BEGIN

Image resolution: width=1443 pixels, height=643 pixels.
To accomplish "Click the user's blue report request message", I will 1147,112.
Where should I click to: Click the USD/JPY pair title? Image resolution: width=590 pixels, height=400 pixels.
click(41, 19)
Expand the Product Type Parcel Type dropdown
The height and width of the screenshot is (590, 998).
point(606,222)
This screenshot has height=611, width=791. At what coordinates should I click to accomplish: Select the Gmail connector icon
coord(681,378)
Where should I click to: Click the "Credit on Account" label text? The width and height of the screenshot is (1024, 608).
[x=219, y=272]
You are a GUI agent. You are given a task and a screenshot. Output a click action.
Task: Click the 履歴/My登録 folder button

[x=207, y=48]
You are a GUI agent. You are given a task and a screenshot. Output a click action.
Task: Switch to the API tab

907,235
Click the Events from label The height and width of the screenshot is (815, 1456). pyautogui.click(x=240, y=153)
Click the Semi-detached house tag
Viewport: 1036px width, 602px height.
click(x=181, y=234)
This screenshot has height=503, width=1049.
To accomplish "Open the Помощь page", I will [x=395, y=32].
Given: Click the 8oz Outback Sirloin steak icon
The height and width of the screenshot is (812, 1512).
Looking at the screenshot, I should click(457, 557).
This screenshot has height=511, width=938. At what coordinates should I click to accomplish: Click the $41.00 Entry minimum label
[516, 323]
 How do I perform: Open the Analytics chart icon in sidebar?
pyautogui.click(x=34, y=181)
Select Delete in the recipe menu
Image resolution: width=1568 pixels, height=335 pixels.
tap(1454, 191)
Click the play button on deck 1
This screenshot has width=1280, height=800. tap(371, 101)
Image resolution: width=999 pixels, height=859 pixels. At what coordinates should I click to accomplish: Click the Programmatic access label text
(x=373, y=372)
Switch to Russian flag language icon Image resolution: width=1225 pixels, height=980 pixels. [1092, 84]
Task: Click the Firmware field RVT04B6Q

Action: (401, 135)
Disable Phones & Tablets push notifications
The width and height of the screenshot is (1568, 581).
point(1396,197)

END

- **Exercise instructions**
Each line of the listing above that contains the word "will" is to be copied.

- **Final answer**
To accomplish "Click the user's blue report request message", I will 1147,112.
To accomplish "Open the Помощь page", I will [x=395, y=32].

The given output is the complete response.